Soben Pin inspects each ingredient closely. She pokes at packaged chicken breasts and rifles through bunches of Thai basil and fresh mint in the cramped aisles of the Hong Kong Supermarket in Lowell, Massachusetts. She chooses smooth, plump, bright-green limes, passing over those of a deeper hue.

“This one got exposed to the sun and this didn't,” she explains, comparing two.

After she hunts down her preferred brand of fish sauce—a feat given this store's selection—Soben insists we stop at an American grocery store, so she can buy ground pork there.

Shopping can take a while when you're this circumspect.

But back at Soben's kitchen, in a towering brick cotton mill-turned-apartment complex, the process of making dinner is swift. Soben, who cooked for her father nearly every day of her pre-college adolescence, has been gregarious all day. As she starts to cook, she grows quiet.

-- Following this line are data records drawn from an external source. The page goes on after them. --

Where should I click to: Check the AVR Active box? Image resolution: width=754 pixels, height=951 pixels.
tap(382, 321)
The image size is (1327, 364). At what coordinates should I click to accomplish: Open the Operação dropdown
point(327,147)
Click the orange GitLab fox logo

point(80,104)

“Mommy needs to concentrate right now,” she tells her 6-year-old son, Aiden, who's warbling in the living room.

Soben came to the U.S. from southern Vietnam—which claimed a large Cambodian population—when she was 14. After college, she met her husband and business partner, Roger, a longtime Cambodian journalist and publisher. Together they run a newspaper, the KhmerPost USA, in Lowell, the second-largest hub of Cambodians in the U.S. Our meal on this snowy Saturday—a simple soup and an omelet—reflects Soben's bifurcated background: One dish is Vietnamese, the other Cambodian.

Soben Pin pokes at packaged chicken breasts and rifles through bunches of Thai basil and fresh mint in the cramped aisles of the Hong Kong Supermarket in Lowell, Massachusetts.

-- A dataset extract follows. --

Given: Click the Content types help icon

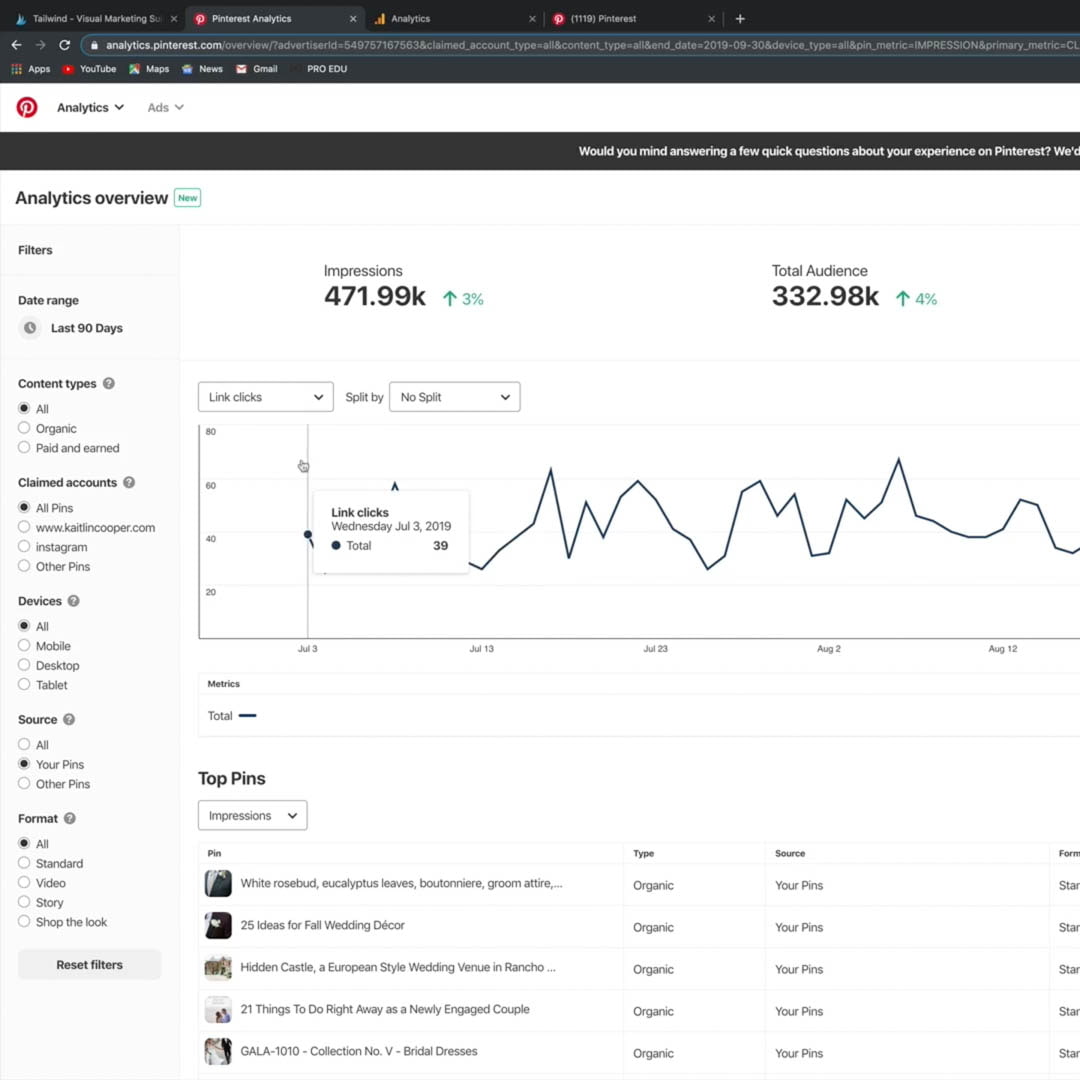Looking at the screenshot, I should [109, 384].
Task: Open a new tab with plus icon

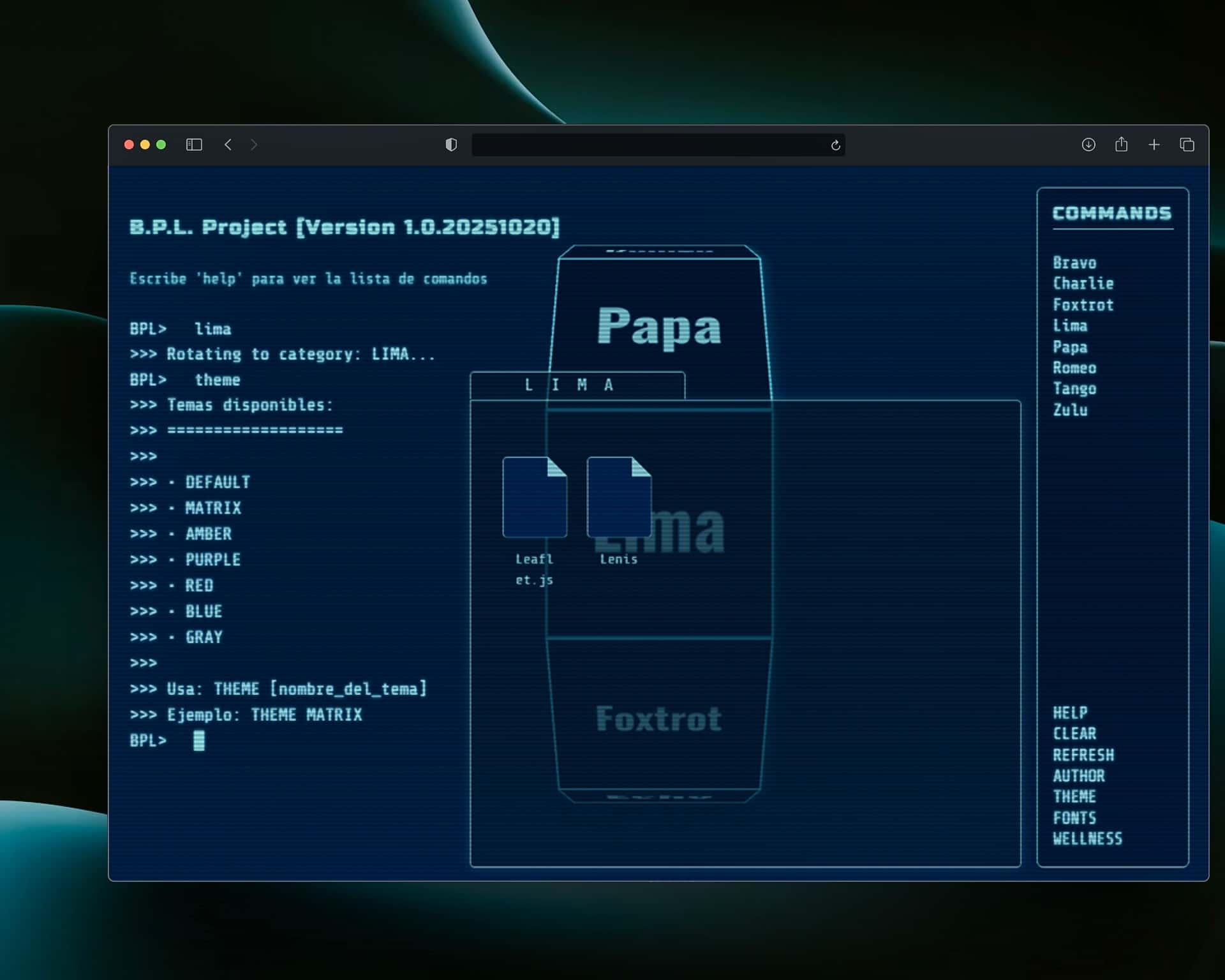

I've researched the Cambodian pork omelet in advance—it's sweet and salty, thanks to white sugar and soy sauce. The recipes I've seen resemble a well-browned American omelet, folded over on its filling, sprinkled with herbs. It overflows with ground pork and is often served with pickled vegetables (as are many Khmer dishes).

But Soben takes the dish in a different direction. To my surprise, she cracks three eggs over top of ground pork seasoned with salt, sugar and white pepper. She uses a plastic spatula to break up the yolks and stir the ingredients together. She pours fish sauce into a large serving spoon and adds it. She cooks in sharp contrast to how she shops: loose, unfussy and fast.

She pours the egg mixture into a skillet, smooths the top, then cranks the heat on her electric range. Gradually it begins to sizzle in the oil. She puts a lid on the pan and waits. When she suspects the bottom is golden brown, she removes the lid and, with her spatula, cuts the omelet into quarters. “One thing I can't do is flip it like a chef,” she says, turning and repositioning the quarters in the pan.

Just as the omelet finishes cooking, the rice cooker beeps. Dinner is served. The omelet is unlike any I've eaten before, with faint sweetness from the sugar and the onion. The fish sauce bolsters the pork's meatiness, but it also adds its distinct salty-savoriness to the omelet.

Back at Milk Street, we took inspiration from Soben's sidestep. So rather than flip our Cambodian pork omelet, we let the edges set in a skillet, then slipped it in the oven to finish cooking, much like a frittata. Pickled radishes and cucumbers—ready in 30 minutes, about the same time as the omelet takes—rounded out our take on a no-fuss family dinner.